# WHAT YOU WILL DO
Without the pictures, return each record as it appears.

# EXERCISE DATA
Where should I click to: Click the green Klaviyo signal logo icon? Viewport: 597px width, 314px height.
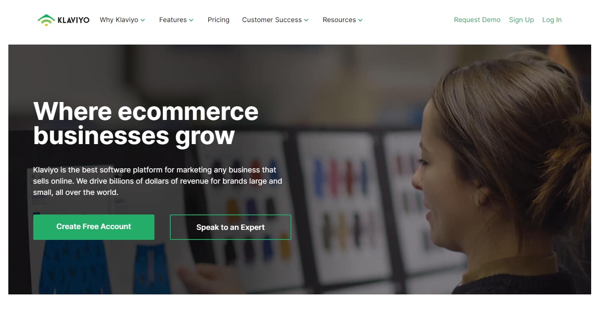(46, 20)
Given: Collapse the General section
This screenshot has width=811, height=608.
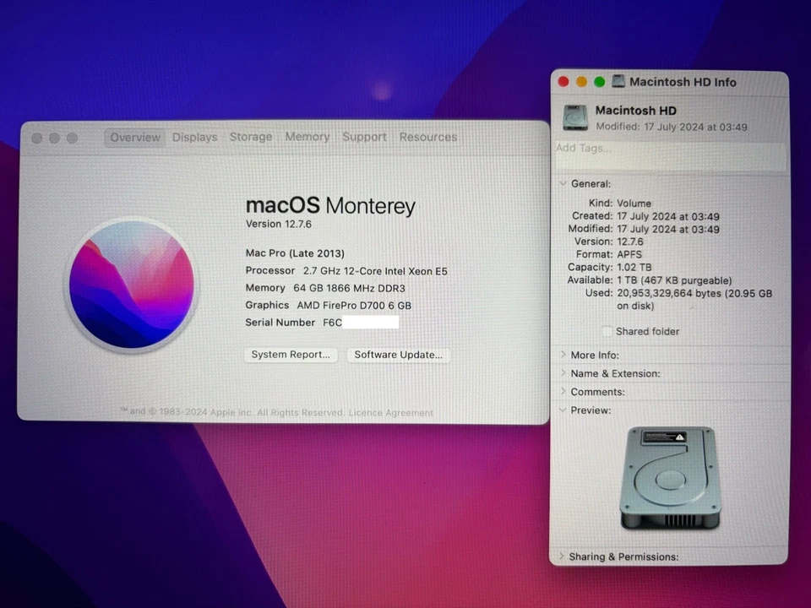Looking at the screenshot, I should click(x=563, y=183).
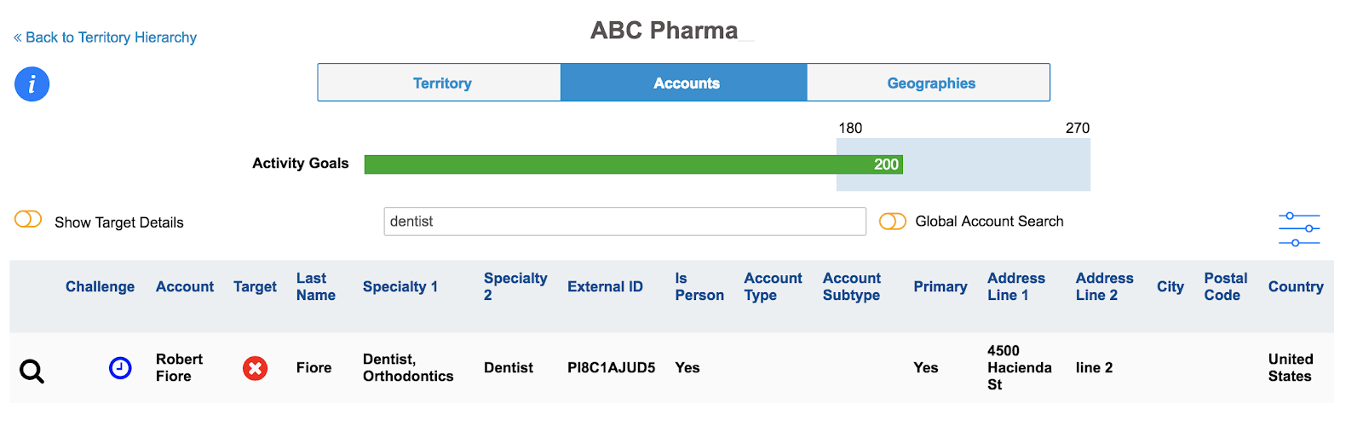Sort by External ID column
Screen dimensions: 1363x432
[x=605, y=287]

# RESPONSE
Where should I click to: Click the green Klaviyo signal logo icon? Viewport: 597px width, 314px height.
(46, 20)
Given: Collapse the General section
This screenshot has width=811, height=608.
Looking at the screenshot, I should click(x=563, y=183).
Sort by External ID column
Screen dimensions: 1363x432
[x=605, y=287]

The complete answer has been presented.